Ese prisma, el del peligro inminente, el de la atmósfera densa, el de la tensión permanente, Keegan lo asume. Ella toma ese momento preciso: “cuando uno siente que tiene miedo de perder algo”. “Creo que la buena ficción viene ahí: cuando podés perder tiempo, plata, un amante, un novio, tu casa, tu dignidad o simplemente la paciencia. Finalmente todos sabemos que a la larga perdemos todo. Y cuando uno envejece lo entiende cada vez mejor”, agrega. “No me dejo llevar las palabras. Si así fuera escribiría libros mucho más largos. Además, las palabras no vienen generosamente; siento que son como un gato negro que se me cruza en la noche: no se revelan ante mí claramente. Yo lucho un montón por entender qué es lo que estoy buscando. No es que lo sé de entrada. No creo que tampoco se pueda llegar a apurar esa escritura. Se me puede acusar de tener una gran producción corta, pero creo que la imaginación juega a favor de quienes saben esperarla. Si hay algo de una historia que no me satisface siento que es porque está ocupando el lugar de otra cosa que sí me pueda llegar a satisfacer si tengo la paciencia suficiente”.

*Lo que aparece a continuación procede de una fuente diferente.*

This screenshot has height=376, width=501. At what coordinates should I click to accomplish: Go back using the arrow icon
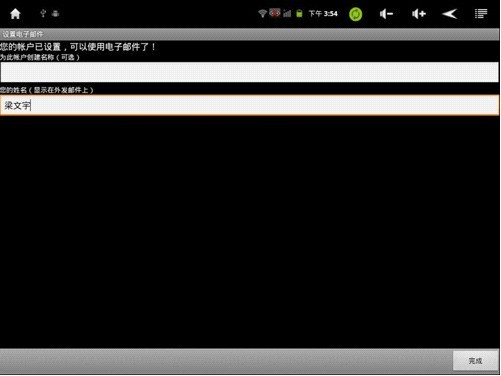click(450, 14)
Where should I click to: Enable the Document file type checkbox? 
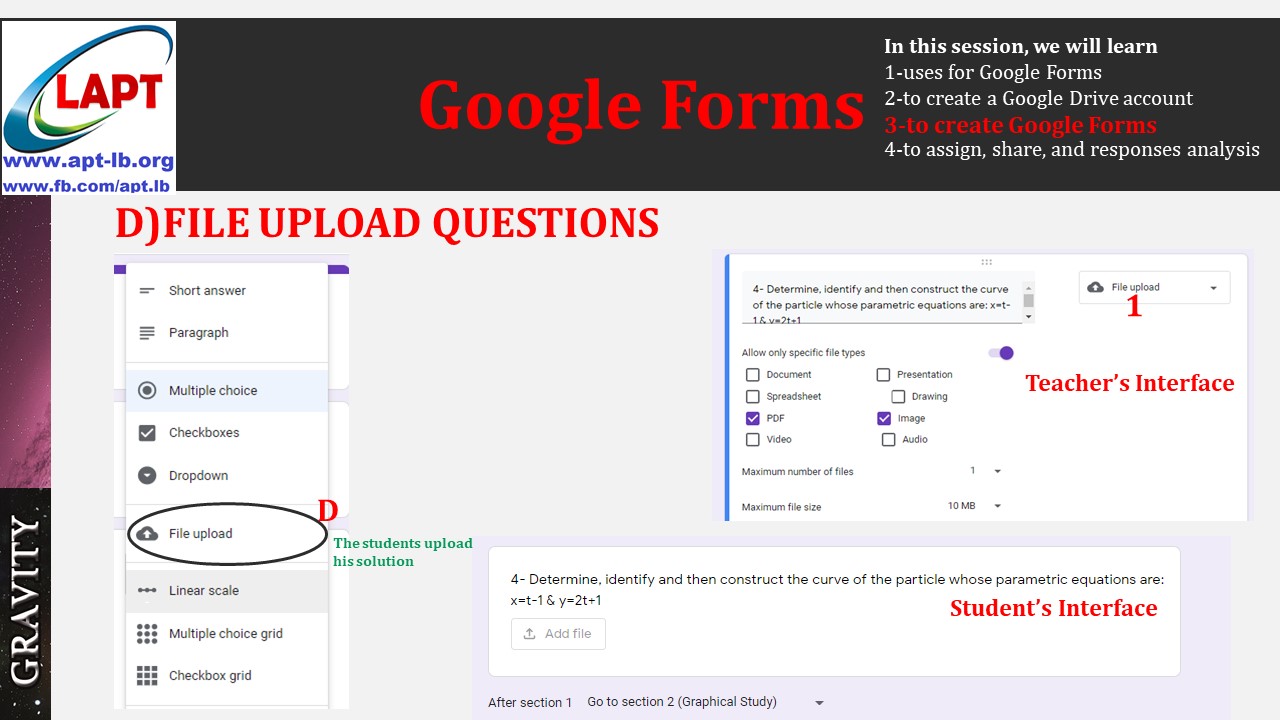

“No soy buena analizando mi propio trabajo. No me sale, trato de no hacerlo”, se anticipa Keegan. Ella se crió en Irlanda, pero se fue a Estados Unidos a estudiar Literatura y Ciencias Políticas. “Me la pasé leyendo”, dice; “creo que no tomé ni una sola cerveza durante mis años en la universidad”, y ríe. Algo de ese extrañamiento, de esa lejanía, de esa distancia le sirvió porque al volver a su país se convirtió en escritora. Hoy es una gran lectora de diversos géneros, de diversos países. “No pasa un día sin que lea uno o dos poemas”, confiesa y en la lista de narradores favoritos nombra a tres latinoamericanos: “Borges y Gabriel García Márquez son dos autores que me han influenciado. También Ariel Dorfman, me parece extraordinario su trabajo”. Detrás suyo, casi como un aura, el sol de la tarde encandila y no deja ver qué hay del otro lado de la ventana. Tal vez un patio sin tapiales, apenas un alambrado, el césped verde recién cortado, casi como una pradera, y el horizonte a lo lejos, bien lejos: una línea difusa que marca el final del suelo y el principio del suelo. O quizás nada; es sólo imaginación.